§ **DOCUMENT PASSAGE**
Friday, August 15, 2008

HSR Grabs 30% of Market in Six Months

NOTE: We've moved! Visit us at the California High Speed Rail Blog.

Spain's AVE high speed train service was finally completed between Madrid and Barcelona earlier this year, with the first passengers riding in February. Since then the line has taken 30% of the travel market between Madrid and Barcelona, which was one of the world's busiest air corridors. That's a stunning level of ridership that is surely going to grow as more Spaniards become used to the service.

The Madrid-Barcelona line shares many similarities to the California high speed rail project. It connects the two major metro areas of the polity (sorry, Sevilla) in 2 hours 40 minutes - and even though a flight between the two is about an hour, Spanish travelers are flocking to HSR. Like California, the Madrid-Barcelona line serves a few intermediate-size cities - Zaragoza, Lleida, and Tarragona are sort of like San José, Fresno, and Bakersfield (though not necessarily in that order, and surely not culturally). As Matt Melzer explained last month, Spain's population densities are much like those here in California and a third of the ridership on the AVE trains was "induced demand" - new travelers brought out by the promise of fast and comfortable rail travel.

Lest we think that Europeans are somehow different than Americans in their travel habits, the Acela has over 40% of the market on the Northeast Corridor between Washington DC and Boston, despite the fact that the Acela isn't true high speed rail. Here on California's intercity trains ridership is booming, straining the existing capacity of Amtrak California. Standing room only is now common on many Capitol Corridor and Pacific Surfliner trains, and LA Metro Rail continues to set new ridership records.

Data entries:
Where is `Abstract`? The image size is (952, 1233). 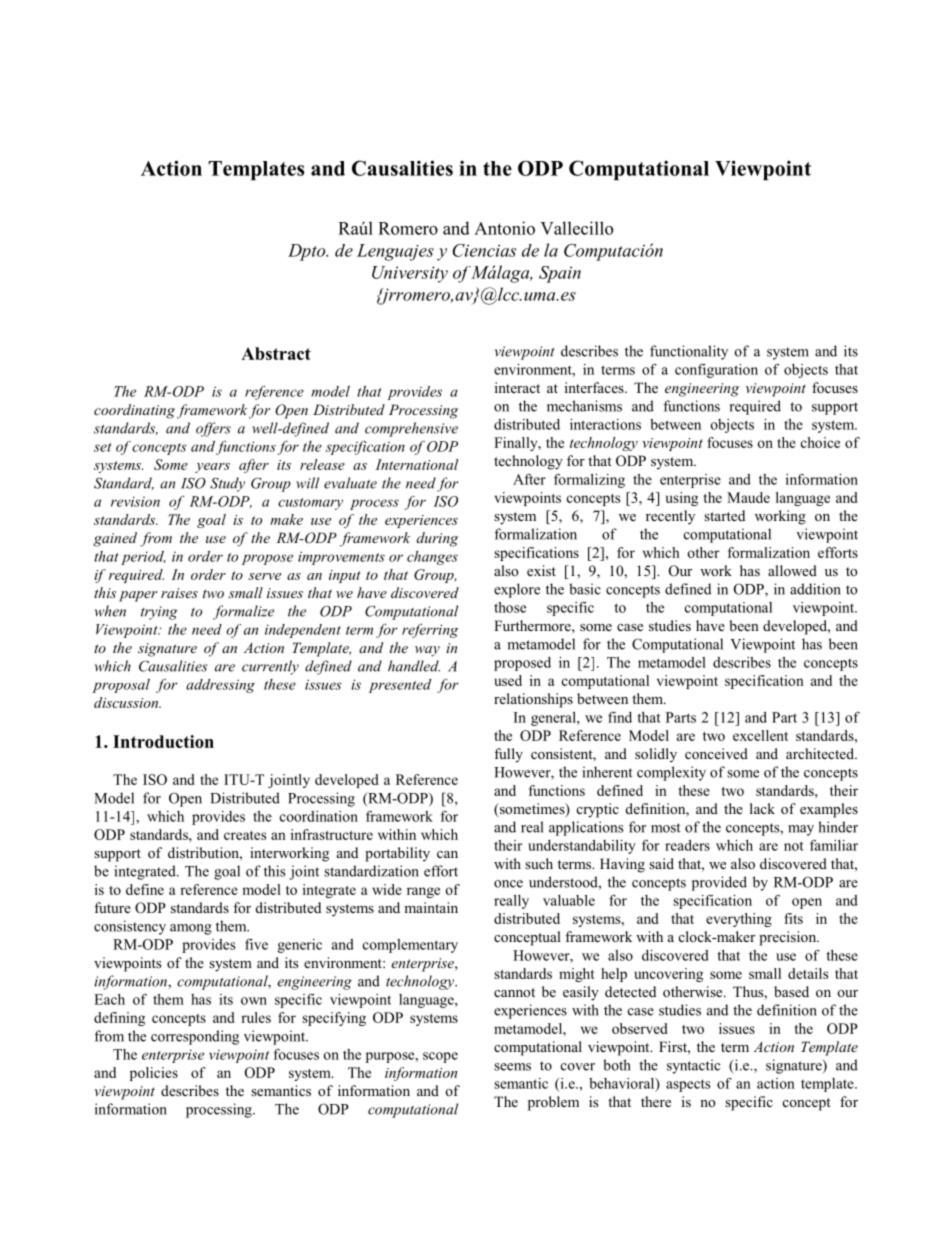 Abstract is located at coordinates (276, 353).
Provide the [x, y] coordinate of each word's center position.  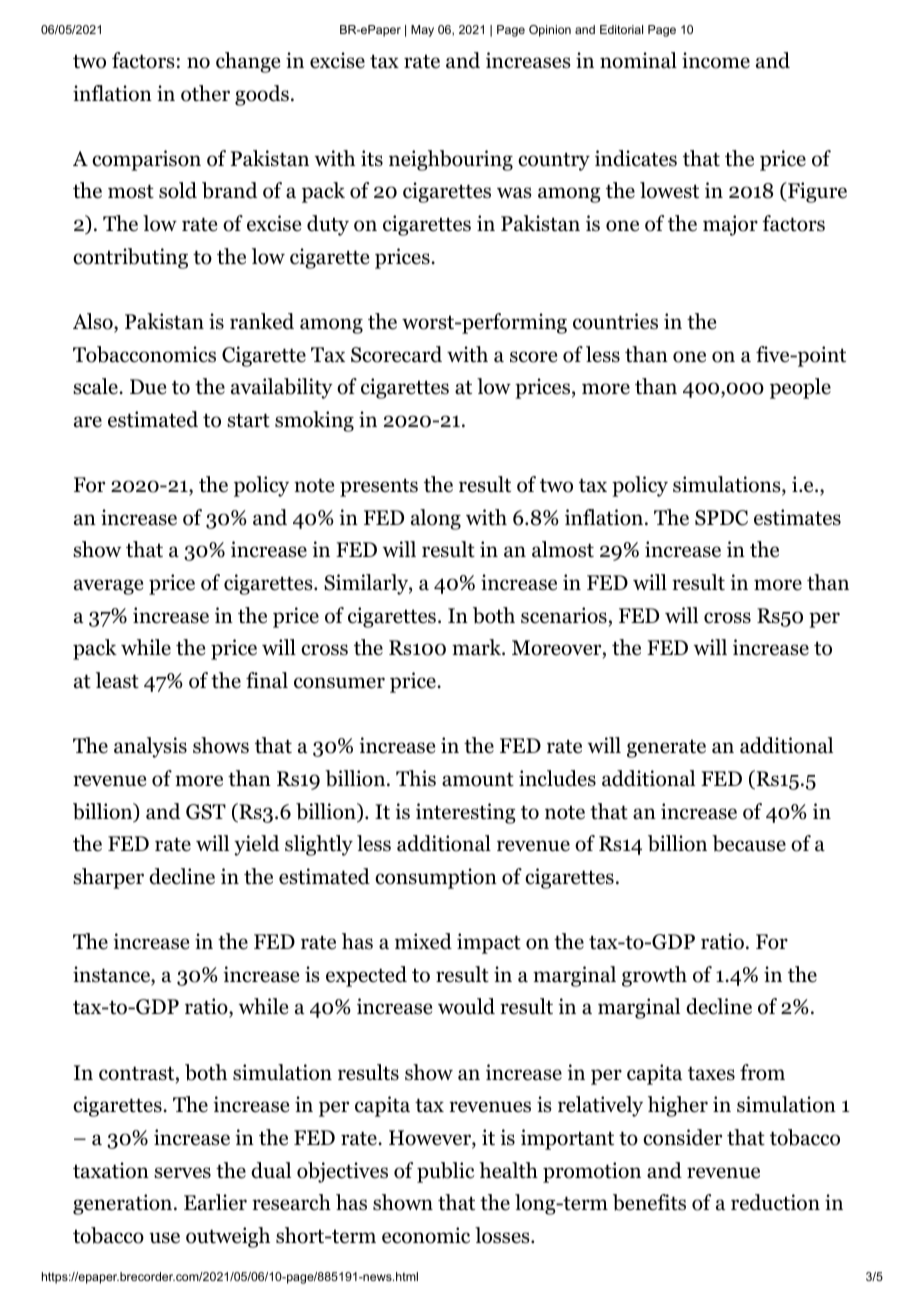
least [117, 680]
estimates [797, 517]
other [205, 93]
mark [477, 647]
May [422, 31]
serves [182, 1173]
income [716, 60]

§ **WRITTEN INSTRUCTION**
Continue the blog post on Spain's Madrid-Barcelona high speed rail line from the point where it stops.

§ **TASK OUTPUT**
As gas prices will continue to rise well into the future, causing airlines to cut back on flights and charge higher fares for those that remain, demand for high speed trains will only continue to rise. If ridership is already this high on Spain's and America's high speed trains, imagine how it will look here in California in ten years' time.

If Californians want a fast and affordable way to get around their state in the years to come, they need to vote for Prop 1.


Michael said...

Only difference is that when you get to Madrid, you're in the center of one of the largest metro systems in the world, similarly with Barcelona. You don't need a car when you get there.

On the other hand, except for downtown San Franciso, visiting car-free in the Bay Area or in LA is less than desirable.

Spokker said...

And flying just keeps getting worse.

Spokker said...

"On the other hand, except for downtown San Franciso, visiting car-free in the Bay Area or in LA is less than desirable."

The metro system is the same whether you fly in or take a train. People who travel by high speed rail can either use public transit or rent a car, same as they do now with flying.

But I don't agree with you that transit in the Bay Area is less than desirable. I just got back from a car-free trip to the Bay Area and we had a great time getting around on Caltrain, Muni and BART. If we had wanted to visit outlying places where transit doesn't go, we would have rented a car.

As for LA, it largely depends on where you are going. Transit can be either really good or really bad.

Brandon in California said...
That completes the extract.